John sums this section up in verse 13 by restating his original thesis in a slightly different way. Originally he stated that he wanted people to believe that Jesus is the Christ. Here he reminds him of his purpose for writing this, that the believers here might have assurance of eternal life because they have believed in the name of the Son of God. When we consider this in light of a split in the church in which some of the “elite” had left, it served to remind them that these believers were in the true church rather than those who left.
When we look at these verses, we should be reminded about our witness to Jesus Christ. Does our witness to Jesus Christ agree with what we read here? It seems that the church today has a new creed which says “doctrine divides, but love unites.” Nothing could be father from the truth. The agreed testimony of Spirit, water and blood affirm that there is doctrinal content in our faith. The new mantra of love takes the idea that God is a three-letter word for love, and love is a four-letter word for God. But this is a love without content or definition. We have confused empty tolerance for love. The message of Christianity urges us to come to a common faith, a faith with content. Truth and love are not mutually exclusive. A church with an empty unity is useless. When one is united in name only, are they one in a biblical sense. The kind of argument here is we have nothing in common with each other, but nothing is a word that can be defined, so we have this common definition in common, We share unity in this nothingness. What kind of unity is this?

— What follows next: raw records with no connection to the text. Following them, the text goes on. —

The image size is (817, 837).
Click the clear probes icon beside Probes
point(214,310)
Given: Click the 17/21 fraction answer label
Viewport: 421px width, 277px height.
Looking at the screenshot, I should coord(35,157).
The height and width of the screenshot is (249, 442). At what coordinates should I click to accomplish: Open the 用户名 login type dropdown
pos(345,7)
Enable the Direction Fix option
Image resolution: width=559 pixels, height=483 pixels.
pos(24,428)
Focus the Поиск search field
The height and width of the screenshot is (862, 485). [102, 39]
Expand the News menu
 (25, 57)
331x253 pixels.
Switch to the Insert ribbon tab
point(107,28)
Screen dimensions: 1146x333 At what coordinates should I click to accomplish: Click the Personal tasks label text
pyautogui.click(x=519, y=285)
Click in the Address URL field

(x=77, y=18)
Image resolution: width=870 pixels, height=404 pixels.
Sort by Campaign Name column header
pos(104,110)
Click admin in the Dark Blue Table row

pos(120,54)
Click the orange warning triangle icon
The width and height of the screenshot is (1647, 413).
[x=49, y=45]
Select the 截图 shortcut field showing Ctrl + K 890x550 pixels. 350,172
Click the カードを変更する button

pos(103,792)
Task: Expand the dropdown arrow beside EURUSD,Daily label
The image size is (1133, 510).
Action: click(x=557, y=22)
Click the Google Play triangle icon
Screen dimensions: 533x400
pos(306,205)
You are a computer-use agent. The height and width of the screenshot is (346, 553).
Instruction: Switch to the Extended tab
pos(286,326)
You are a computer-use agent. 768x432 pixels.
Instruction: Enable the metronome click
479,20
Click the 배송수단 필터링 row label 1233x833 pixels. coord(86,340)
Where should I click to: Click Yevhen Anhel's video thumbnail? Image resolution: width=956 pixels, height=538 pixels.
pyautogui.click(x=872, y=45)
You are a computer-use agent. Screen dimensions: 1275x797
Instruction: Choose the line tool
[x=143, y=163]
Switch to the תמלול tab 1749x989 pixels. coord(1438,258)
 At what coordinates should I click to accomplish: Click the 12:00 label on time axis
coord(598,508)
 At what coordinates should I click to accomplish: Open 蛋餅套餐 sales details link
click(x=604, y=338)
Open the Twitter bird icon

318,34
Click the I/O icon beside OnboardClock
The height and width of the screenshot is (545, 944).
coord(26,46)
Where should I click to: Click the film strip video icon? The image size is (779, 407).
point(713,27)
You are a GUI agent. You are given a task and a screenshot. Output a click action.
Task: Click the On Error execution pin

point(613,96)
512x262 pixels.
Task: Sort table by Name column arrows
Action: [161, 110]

The Christian faith as delivered by the apostles and prophets through the agency of the Holy Spirit speaks of an exclusive faith. It is offered inclusively in that it invites people from all nations to believe. But Christianity is exclusive as well. Not everyone comes, and those who come must confess that Jesus is the Christ. There are borders to our faith established by God Himself. To transgress these boundaries and try to come in some other way than by Jesus who is “the door” is to act as a thief and robber.” They who transgress the boundaries are liars and have the gall to make God the liar if they could by denying the truth of God’s testimony concerning His Son. We must therefore make clear distinctions. “Not everyone who says ‘Lord, Lord’ will enter the Kingdom of God.” One who confesses that Jesus is LORD must also confess that he or she is a servant.
When we go out with the gospel message to the unbelievers with the hop of persuading them to join us, let us take proper care to be true to the witness of God concerning Jesus. Let us not invent other ways for them to come into this exclusive fellowship. Yes, like John we must be passionate in our desire to bring new sheep into the fold, but not at the expense of the truth.